▸ To do
Convert the lines of the records from the very first one through the line containing "pos(1309,89)", both ends included, into a JSON list of strings with one string per line, leaving out any blank lines.

○ ○ ○ ○ ○

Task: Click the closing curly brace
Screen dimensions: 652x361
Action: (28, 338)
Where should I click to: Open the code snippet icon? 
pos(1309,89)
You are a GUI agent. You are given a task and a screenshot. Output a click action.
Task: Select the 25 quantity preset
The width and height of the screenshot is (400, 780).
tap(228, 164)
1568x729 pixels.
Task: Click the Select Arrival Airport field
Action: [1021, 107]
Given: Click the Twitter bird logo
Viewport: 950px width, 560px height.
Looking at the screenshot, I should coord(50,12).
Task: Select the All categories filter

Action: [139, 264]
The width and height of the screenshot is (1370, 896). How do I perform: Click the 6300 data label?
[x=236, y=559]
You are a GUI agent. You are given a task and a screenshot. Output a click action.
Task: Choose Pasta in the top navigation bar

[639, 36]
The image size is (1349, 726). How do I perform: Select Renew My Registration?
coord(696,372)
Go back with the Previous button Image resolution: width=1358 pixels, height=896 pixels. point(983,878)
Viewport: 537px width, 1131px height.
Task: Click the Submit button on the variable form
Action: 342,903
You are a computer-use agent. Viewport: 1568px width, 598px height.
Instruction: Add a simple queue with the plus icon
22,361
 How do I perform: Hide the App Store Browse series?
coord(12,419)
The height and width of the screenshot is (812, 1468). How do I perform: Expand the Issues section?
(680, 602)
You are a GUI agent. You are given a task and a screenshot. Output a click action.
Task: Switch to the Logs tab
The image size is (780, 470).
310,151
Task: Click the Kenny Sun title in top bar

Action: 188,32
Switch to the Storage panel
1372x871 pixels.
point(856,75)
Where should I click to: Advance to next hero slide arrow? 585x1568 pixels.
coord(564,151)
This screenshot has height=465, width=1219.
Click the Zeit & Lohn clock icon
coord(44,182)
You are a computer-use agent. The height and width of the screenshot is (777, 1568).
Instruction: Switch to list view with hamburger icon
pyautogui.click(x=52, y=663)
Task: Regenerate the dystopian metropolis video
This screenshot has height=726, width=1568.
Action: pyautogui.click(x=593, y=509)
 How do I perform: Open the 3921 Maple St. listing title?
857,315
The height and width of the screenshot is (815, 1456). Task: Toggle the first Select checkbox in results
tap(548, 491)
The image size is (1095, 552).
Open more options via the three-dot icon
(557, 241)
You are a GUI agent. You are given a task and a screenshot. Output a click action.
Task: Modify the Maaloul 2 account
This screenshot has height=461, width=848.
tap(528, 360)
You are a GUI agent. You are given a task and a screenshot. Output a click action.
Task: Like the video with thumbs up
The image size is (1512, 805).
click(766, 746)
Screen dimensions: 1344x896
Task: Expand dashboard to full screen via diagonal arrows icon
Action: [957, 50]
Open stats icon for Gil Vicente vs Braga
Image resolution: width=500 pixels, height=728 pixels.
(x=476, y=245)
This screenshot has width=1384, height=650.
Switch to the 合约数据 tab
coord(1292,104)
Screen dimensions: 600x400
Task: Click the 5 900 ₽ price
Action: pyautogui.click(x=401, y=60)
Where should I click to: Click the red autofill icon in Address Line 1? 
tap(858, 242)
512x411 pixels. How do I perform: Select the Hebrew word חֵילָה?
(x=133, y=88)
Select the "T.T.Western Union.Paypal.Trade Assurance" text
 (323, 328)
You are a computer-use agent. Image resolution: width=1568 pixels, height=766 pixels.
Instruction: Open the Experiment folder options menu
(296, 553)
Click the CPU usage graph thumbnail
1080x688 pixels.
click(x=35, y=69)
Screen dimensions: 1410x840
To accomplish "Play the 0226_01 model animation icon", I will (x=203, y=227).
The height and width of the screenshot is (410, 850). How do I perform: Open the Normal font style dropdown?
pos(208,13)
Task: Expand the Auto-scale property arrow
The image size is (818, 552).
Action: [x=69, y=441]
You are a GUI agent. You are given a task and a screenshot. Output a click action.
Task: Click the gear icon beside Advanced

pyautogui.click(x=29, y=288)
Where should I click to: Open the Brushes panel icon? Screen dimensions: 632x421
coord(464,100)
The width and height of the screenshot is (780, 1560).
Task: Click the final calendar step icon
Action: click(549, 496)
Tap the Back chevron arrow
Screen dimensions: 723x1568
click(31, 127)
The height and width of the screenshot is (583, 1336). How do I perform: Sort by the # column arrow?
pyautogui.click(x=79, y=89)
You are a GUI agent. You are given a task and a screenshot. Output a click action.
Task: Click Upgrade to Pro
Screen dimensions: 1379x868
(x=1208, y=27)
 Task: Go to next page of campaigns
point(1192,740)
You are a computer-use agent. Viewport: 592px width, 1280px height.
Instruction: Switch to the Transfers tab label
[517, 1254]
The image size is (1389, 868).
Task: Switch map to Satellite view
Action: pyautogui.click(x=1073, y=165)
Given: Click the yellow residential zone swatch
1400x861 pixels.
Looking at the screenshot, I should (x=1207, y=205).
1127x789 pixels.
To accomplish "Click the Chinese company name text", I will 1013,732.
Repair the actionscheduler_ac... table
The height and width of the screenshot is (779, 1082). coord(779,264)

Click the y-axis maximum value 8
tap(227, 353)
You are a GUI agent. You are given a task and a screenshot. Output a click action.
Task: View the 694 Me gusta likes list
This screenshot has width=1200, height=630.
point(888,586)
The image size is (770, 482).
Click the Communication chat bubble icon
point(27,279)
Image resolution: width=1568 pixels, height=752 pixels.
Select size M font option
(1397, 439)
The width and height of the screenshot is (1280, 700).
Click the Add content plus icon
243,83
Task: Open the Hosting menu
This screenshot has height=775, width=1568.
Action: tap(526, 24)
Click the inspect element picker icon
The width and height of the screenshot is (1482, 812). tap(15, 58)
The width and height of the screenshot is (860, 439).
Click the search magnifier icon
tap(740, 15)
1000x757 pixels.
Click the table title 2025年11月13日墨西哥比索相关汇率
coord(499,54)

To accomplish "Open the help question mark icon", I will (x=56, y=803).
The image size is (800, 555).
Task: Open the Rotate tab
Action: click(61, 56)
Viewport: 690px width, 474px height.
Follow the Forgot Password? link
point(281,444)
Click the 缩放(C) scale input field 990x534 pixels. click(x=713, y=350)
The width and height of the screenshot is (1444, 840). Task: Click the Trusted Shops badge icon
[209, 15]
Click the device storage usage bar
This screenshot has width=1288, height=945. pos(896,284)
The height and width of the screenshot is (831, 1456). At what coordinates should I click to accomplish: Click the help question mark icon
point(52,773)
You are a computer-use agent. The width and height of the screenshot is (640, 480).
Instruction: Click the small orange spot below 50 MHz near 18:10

○ ○ ○ ○ ○

▸ Expected answer
[
  "Task: Click the closing curly brace",
  "Screen dimensions: 652x361",
  "Action: (28, 338)",
  "Where should I click to: Open the code snippet icon? ",
  "pos(1309,89)"
]